In their ongoing research about Americans’ responses to the COVID-19 pandemic, Northern Arizona University anthropology professor Lisa Hardy and her collaborators have talked to dozens of people. A couple of them stand out.
Hardy spoke to a man who had polio as a child and had to live in a home with an iron lung away from his family. He said he was not in good health but he was not afraid of COVID-19 because he has seen all of this. A woman told anthropology lecturer Leah Mundell that she was the only Spanish-speaking contact tracer in her county, and she took on the responsibility of helping clients with much more than their physical health, connecting them with services and translating for them as they struggled to access resources.
Hardy’s research, to which Mundell contributed, was published this week in Medical Anthropology. “Connection, Contagion, and COVID-19” looks at how Americans’ attitudes and responses have changed during the time of the pandemic and how to many people, the virus is not a biological agent but instead a malicious actor. This perception may play a role in the various responses Hardy’s team heard, including comments about racism, social justice and mistrust of information.

WORK TO COMPLETE ▸
1. Render this sentence from the article on Americans' responses to COVID-19 into Spanish: "He said he was not in good health but he was not afraid of COVID-19 because he has seen all of this."
2. Carry on the article about Americans' responses to the COVID-19 pandemic, starting right after its final sentence.
You will not need the lines that follow the text.

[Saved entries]
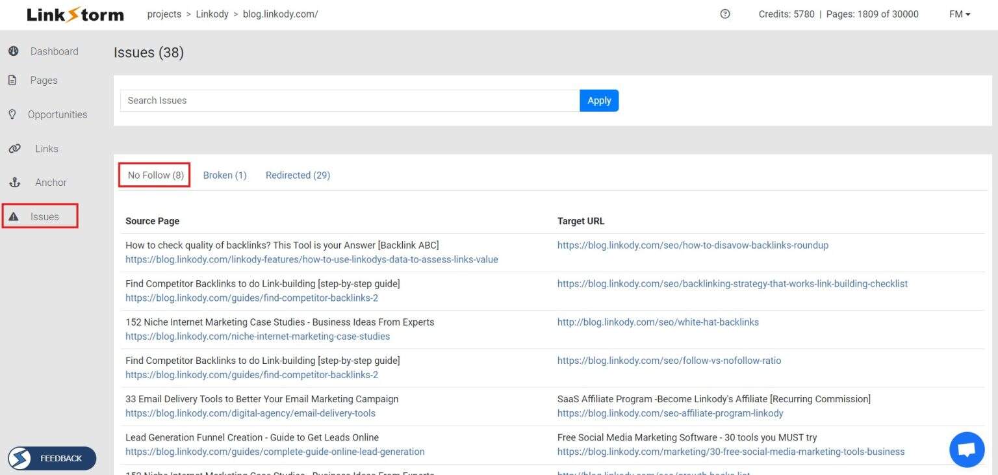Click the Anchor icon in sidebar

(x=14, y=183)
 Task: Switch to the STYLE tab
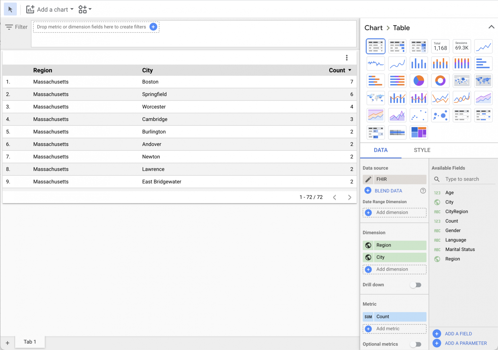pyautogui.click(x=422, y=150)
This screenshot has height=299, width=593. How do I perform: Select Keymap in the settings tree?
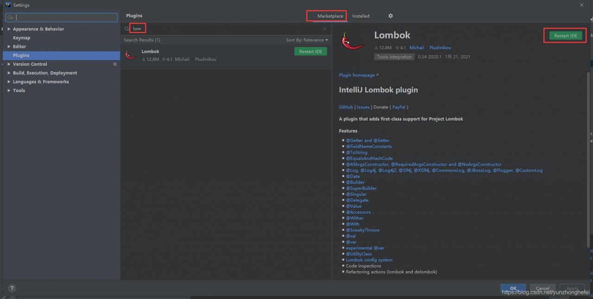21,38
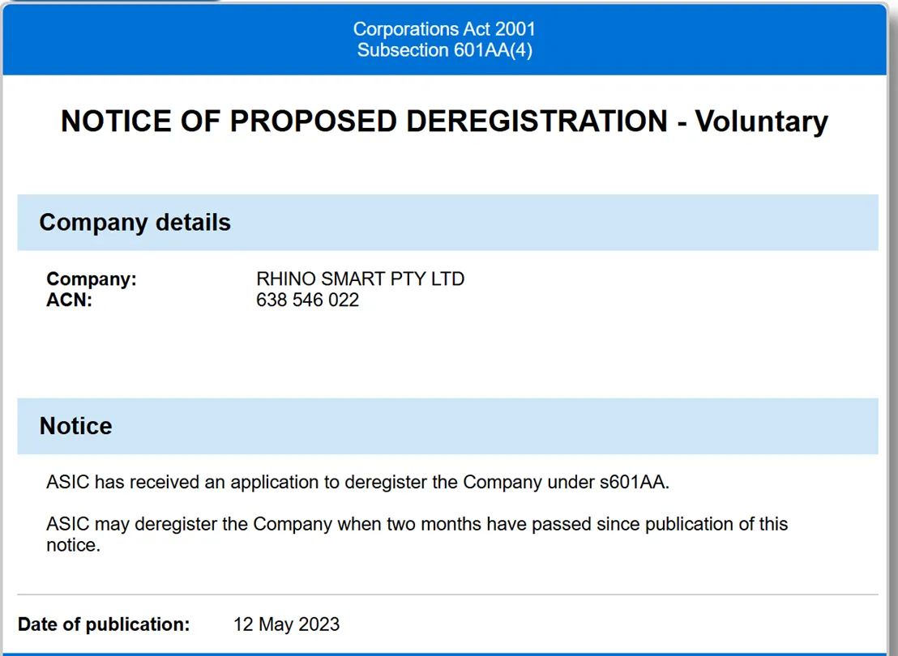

EXPECTED OUTPUTS ▸
1. Dijo que no estaba bien de salud, pero que no le tenía miedo a la COVID-19 porque ya ha visto todo esto.

2.
“Social scientists have done an excellent job of exploring past pandemics with regard to xenophobia—the ‘Spanish Flu,’ for instance—and how people understand bodies and illness,” Hardy said. “This work builds on that by examining the COVID-19 pandemic in the current political moment. The results of this and other research can help to inform areas where collaborative interventions could potentially help to slow the spread of the virus and support well-being for people living through this time.”
The research project, which is a collaboration as part of the Social Science Community Engagement Lab, started six months ago, in the early days of the pandemic in the United States. Researchers, including Hardy, Mundell and two others, conducted semi-structured conversational phone interviews with 50 diverse participants. They asked open-ended questions about how people are dealing with the pandemic and their experiences of social and political responses. Then they transcribe the recorded interviews and apply codes to the transcripts to identify patterns. Hardy said this qualitative strategy is ideal for exploring a situation that is rapidly changing and unfolding over time.
As they’ve called more people, the researchers have seen the interview content change. In more recent interviews, people talked about social uprisings like Black Lives Matter. They’re analyzing the relationship between these social movements and perceptions of COVID-19.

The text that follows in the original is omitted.